# Ladies am I wrong?



## jwelsh (Sep 7, 2011)

Hello,
I am new to this discussion board and I am so glad it exits.
I need help. I actually feel sick to my stomach and in the first time in 23 yrs of marriage feel numb and well I don't know what I feel. 
I lost my Dad 1 yr ago and while i am doing ok - it still hurts. I miss him terribly.He dies of congestive heart failure and had a sudden cardiac arrest at the age of 66 last Aug. While my father was in ICU and on life support my husband did not comfort me - he was present but was like "just a part of the group". In the hospital I would sometimes leave the room and cry uncontrollably - and he would not follow me to offer me any comforting.
During the funeral - he was the same. He took over (being the only man left in my family - and took care of things "in a pure business like manner. While I do appreciate that - he was not there for me emotionally. He did not sit or stand any where near me at the visitation of funeral - I felt so alone.
I have 3 children - two boys 19 and 21 and a daughter who is 16. My children have all expressed to "me" how they feel about their father and it breaks my heart. They see him as cold and business like. He does not spend time with his kids. He only talks to them really when its about finances. His reasoning - he doesn't believe in small talk What!
He has always controlled the finances and we always seem to be in a financial bind but shouldn't be. He gets angry when I ask how come we haven't any money - and says that I should do the finances. ( I have just recently taken over this task) I was always somewhat unwilling because I always had enough on my plate.
This summer he has been so emotionally distant. He has begun walking which is good - but he goes for 2 hours every evening after work. Then comes home and plants himself in front of the tv - not speaking - unless you count yes, no and I don't know as responses when I try to engage him?
Just recently I spent a couple of hundred on back to work clothes and my hair. I rarely spend money - especially on myself. Our account showed that we could afford this. He told me that no bills were expected at that time - and then when I came home - he freaked at me. I felt like a 5 yr old. 
I work full time BTW - when I say I was going back to work I mean after the summer holidays ( I teach 
)
My daughter just wrote the following in her journal. She is 16.These are her feelings about her father, it breaks my heart 

o I hear your car door close and I wish you'd not come home today.. Tension is building inside .. It's like walking on egg shell , trying to figure out what mood your in today.. Will you say hi , do I exists in your eyes ??... I barely no my own father.! Your never home anymore always at work and when you are home your talking about work or out wasting all your time..did you know you have a family? Sons that one can care less cause all you do to him try to fight him and scream at him when u lose your temper .. He dosent want anything to do with you . Now seeing you not try to save your chance with your family I don't even think you care. Work is more important to you. You could care less. I don't even want to talk to you , your breaking my moms heart , I can't even look at you without getting mad! I want mom to leave you so I can not be so frustrated a stressed in my life . I don't want to end up anything like you........ You treat mom like ****. Why didn't you just walk out when you had a chance . Your 2 boys are in collage and university , now it's just me and I don't feel protected by anyone now. My brothers would do anything for me . Would you? I couldn't rely on you. Your not a father to me , your just some guy living at our house .. I gave up on you a long time ago.

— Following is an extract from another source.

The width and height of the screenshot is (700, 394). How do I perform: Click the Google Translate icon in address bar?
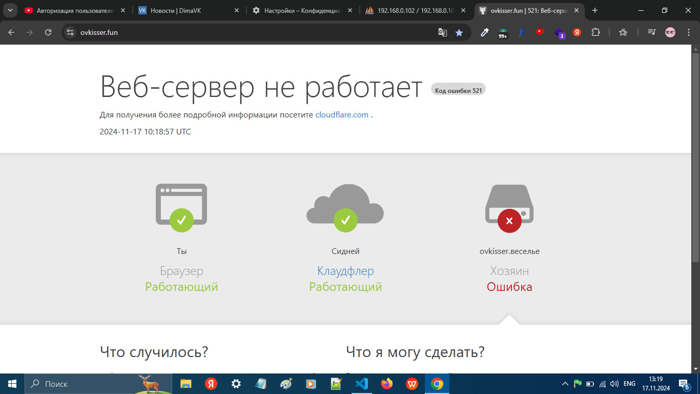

I am worried about that. How do I deal with this? My daughter is so sensitive and caring. We are very close - as I am to all of my children.

I wonder what is going on with him. He says nothing. The "business like persona" is typical but the distant behaviour is new.

Recently we had an emergency with our son who ended up in teh ER at the hospital - hubby did not even come to the hospital - it was late "he had to work the next day" I was worried sick about my son and no one was with me for support at the hospital. Not to mention how my son felt when his father wasn;t there. Am I wrong to expect support?

Everyone needs a soft place to fall at times - and i don't have one. I take care of everyone else and no one is there for me. Except my kids. BUt they shouldn't have to be there in place of their father.

What to do? What are your thoughts? Suggestions?
Help! I am so tired.


----------



## HappyAtLast (Jan 25, 2010)

He could be having an affair..that may explain the emotional distance you referred to....I hope I'm wrong.


----------



## Halien (Feb 20, 2011)

I replied to your post in the general forum, suggesting that you post it here because there are some great members here in the Ladies Forum who might otherwise miss a thread in the broader one. I'm sorry that you had to deal with this loss alone. Then, the added impact of his distance with the children hurst you almost as much as it hurts them.

Since I'm a guy, I'll keep it brief - I wonder if his distance became worse in recent years, or do you think that you have just finally reached a point where you have just had enough? If he has become drastically distant recently, then it could suggest an EA or worse, as the other poster indicated. If he is merely continuing along a long, growing distance, then it speaks volumes about how ingrained his behavior might be.


----------



## SimplyAmorous (Nov 25, 2009)

WOW, I started to choke up reading what your daughter wrote, your right , everyone needs a soft place to fall sometimes. 

Is your husband depressed ? how long has he been this way, you must have noticed a change or a slow gradual change at some point in time. YOu mentioned your Dad's funeral a year ago, before this, how was he, did you ever talk, was he EVER open and vulnerable with you, enjoying his children?

What life events , change of jobs, positions, friendships, fighting in your household, any silent treatments, resentment on his part - how is his interest in sex ? 

I know a ton of questions here - just trying to understand more. There has to be some clues to what is happening. Does he have friends , how does he act with them? 

I feel for your situation.


----------



## Runs like Dog (Feb 25, 2011)

Could be psychotropic drugs (zombie effect) or extremely high dosages of antidepressants, could be the early stage of schizophrenia (flat affect) could be organic brain damage or traumatic brain injury or my favorite, depression psychosis.


----------